FIG. 2.

Expression, antiviral activity, and virion incorporation of A3H variants (hapI-GKE, hapII-RDD, and mutants) and A3G. (A) HIV-1 ΔVif viruses (500 ng) were produced by transfection in the presence of eight different APOBEC3H variants (100 ng), empty pTR600 plasmid (100 ng), or APOBEC3G (100 ng). A3H and A3G expression levels (anti-FLAG) were assessed by Western blotting of transfected HEK 293T cell lysates. Detection of GAPDH served as a protein loading control. Data from one representative experiment of three are shown. (B) Viral infectivity was assessed by infection of TZM-bl reporter cells.

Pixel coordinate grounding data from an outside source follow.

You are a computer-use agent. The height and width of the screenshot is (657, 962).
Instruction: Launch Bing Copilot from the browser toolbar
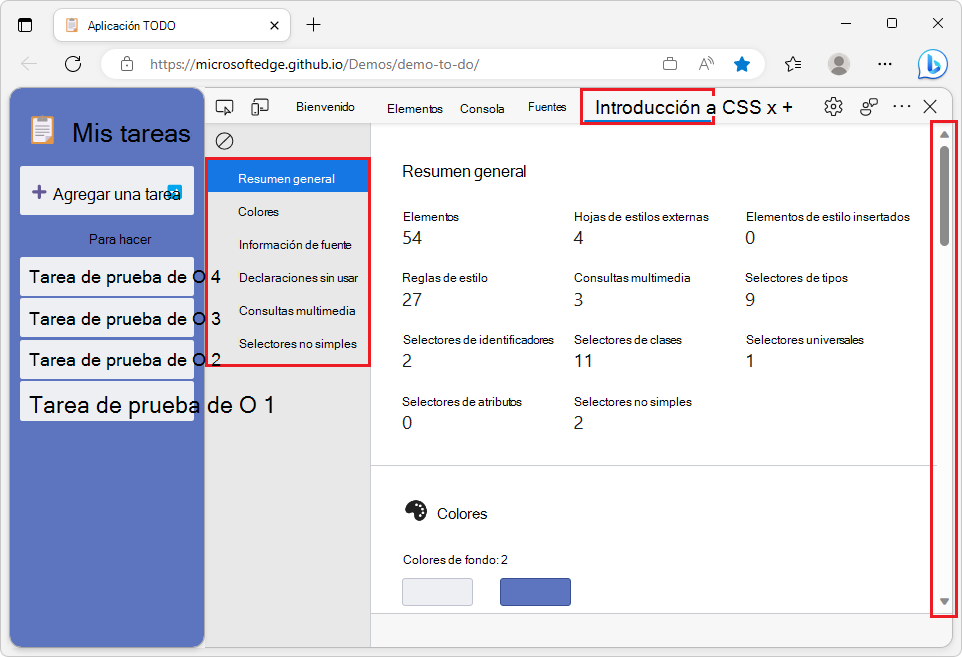932,63
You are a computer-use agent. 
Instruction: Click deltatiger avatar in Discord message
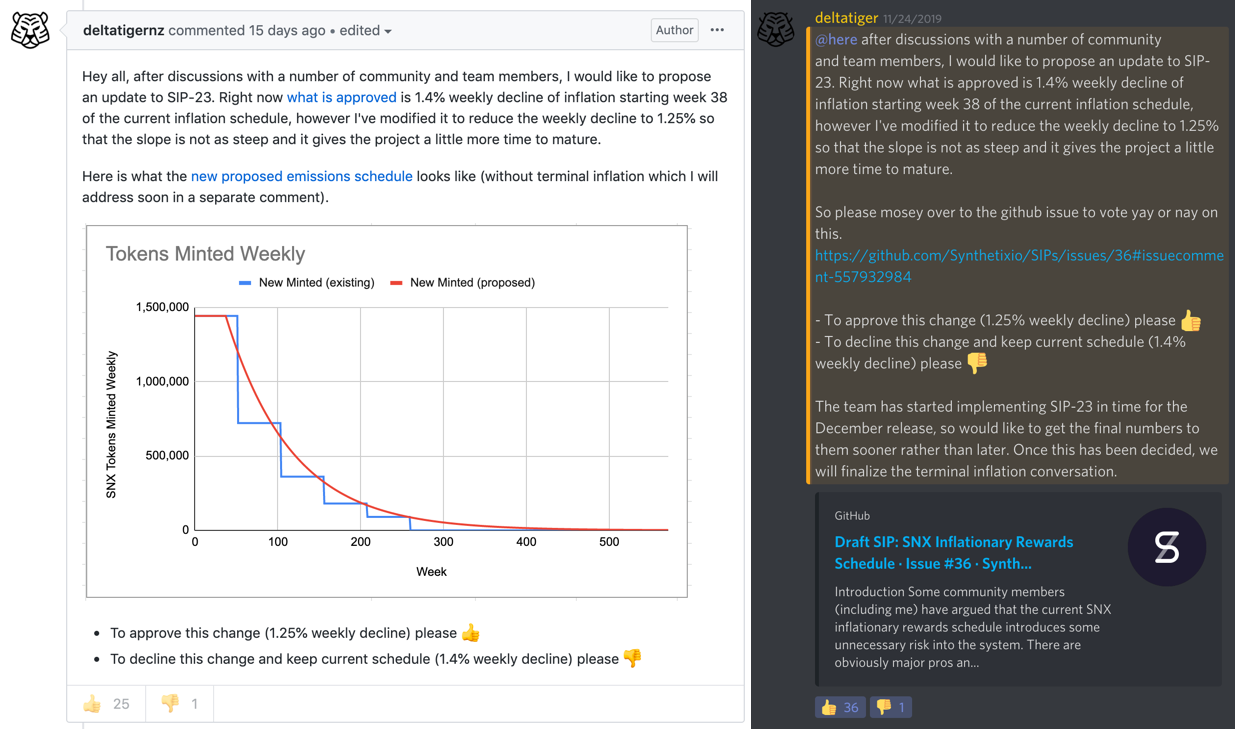(x=776, y=29)
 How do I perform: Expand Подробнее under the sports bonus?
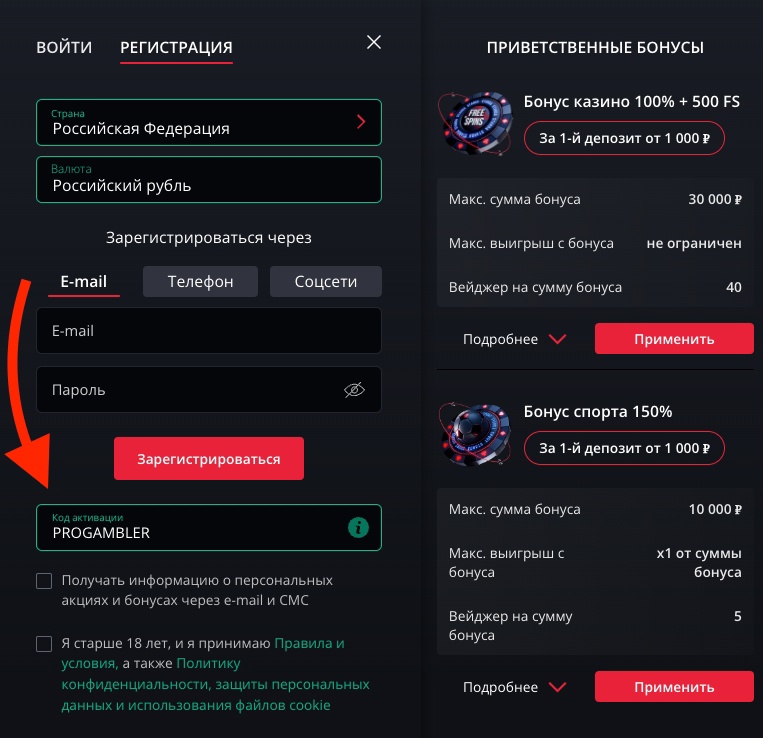click(514, 687)
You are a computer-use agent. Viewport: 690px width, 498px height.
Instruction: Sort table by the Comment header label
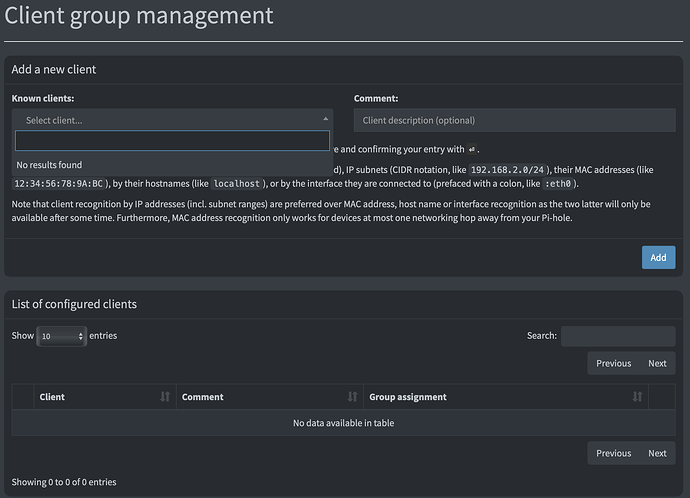[x=202, y=397]
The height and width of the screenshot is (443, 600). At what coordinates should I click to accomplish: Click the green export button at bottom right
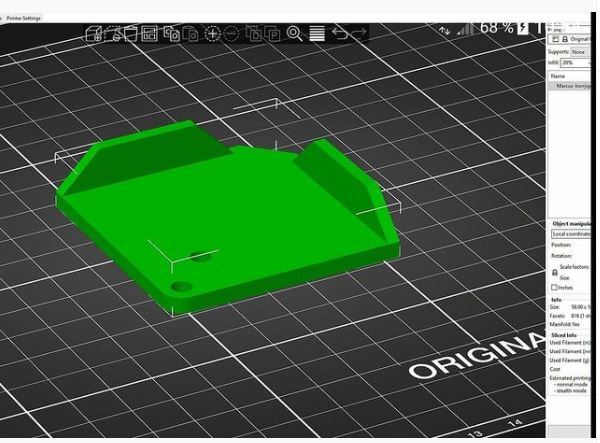coord(573,430)
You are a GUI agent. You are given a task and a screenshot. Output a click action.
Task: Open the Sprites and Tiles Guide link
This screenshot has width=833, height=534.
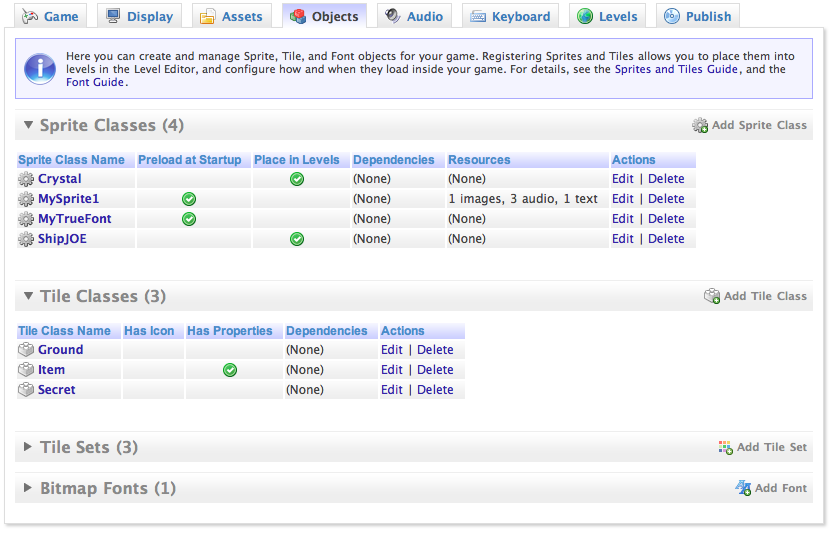pyautogui.click(x=677, y=69)
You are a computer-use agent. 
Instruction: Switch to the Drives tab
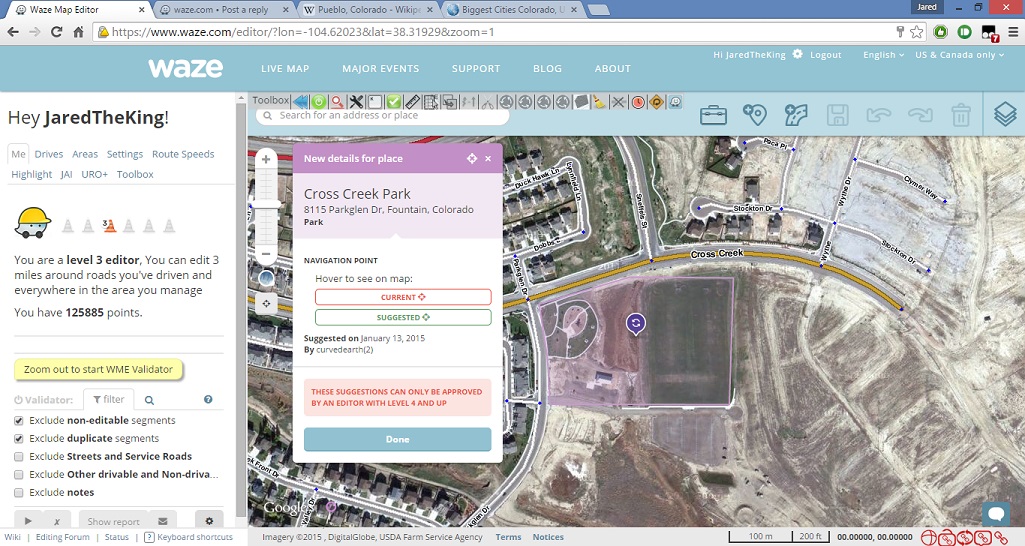coord(48,154)
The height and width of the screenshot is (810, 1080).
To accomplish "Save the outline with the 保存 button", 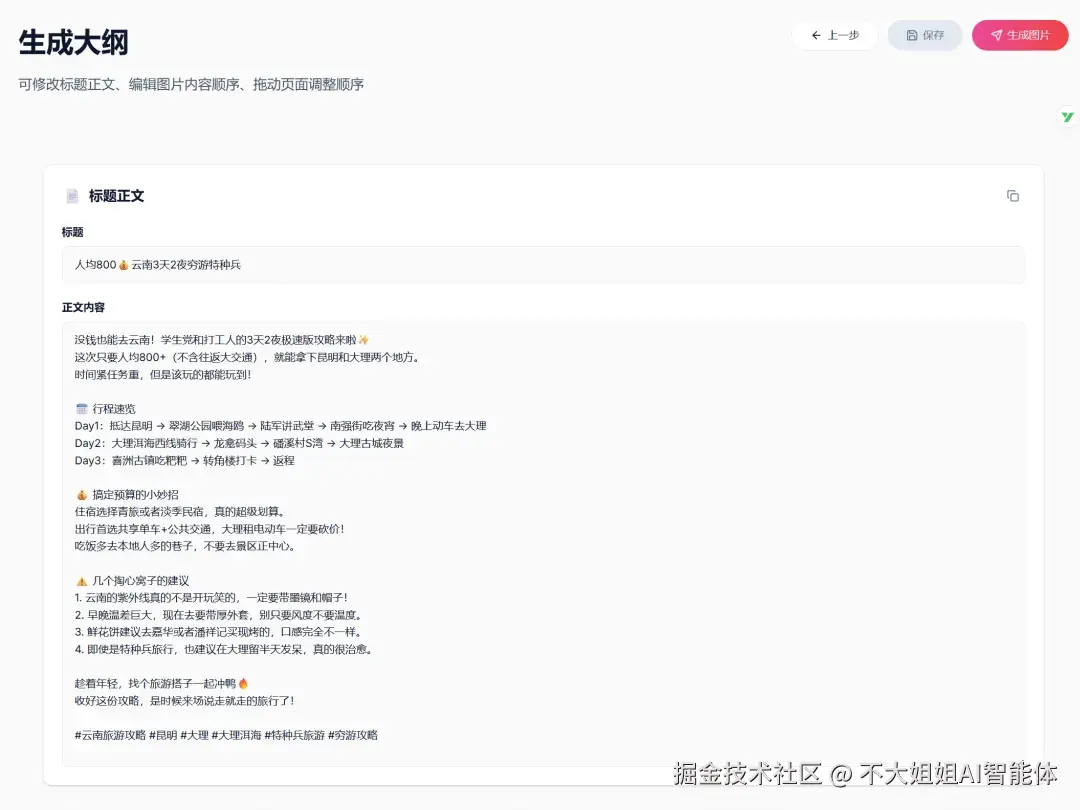I will pyautogui.click(x=924, y=35).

Results were normalized by using the no-APOBEC3 controls as a reference and are plotted as the percent relative mean infectivity. TZM-bl infections were performed in triplicates, and results from three independent transfection experiments are shown. (C) Viral stocks were concentrated through a 20% sucrose cushion and separated by SDS-PAGE. Virion incorporation of A3H and A3G was detected by Western blotting using an anti-FLAG monoclonal antibody. HIV-1 p24 was probed by using anti-HIV serum. (D) A3H and A3G cellular expression and virion incorporation were quantified by using the Fujifilm Intelligent Lightbox LAS-3000 instrument and Image Reader LAS-3000 software. Signals were normalized by setting both A3H hapII-RDD expression levels at 100% (indicated by an asterisk).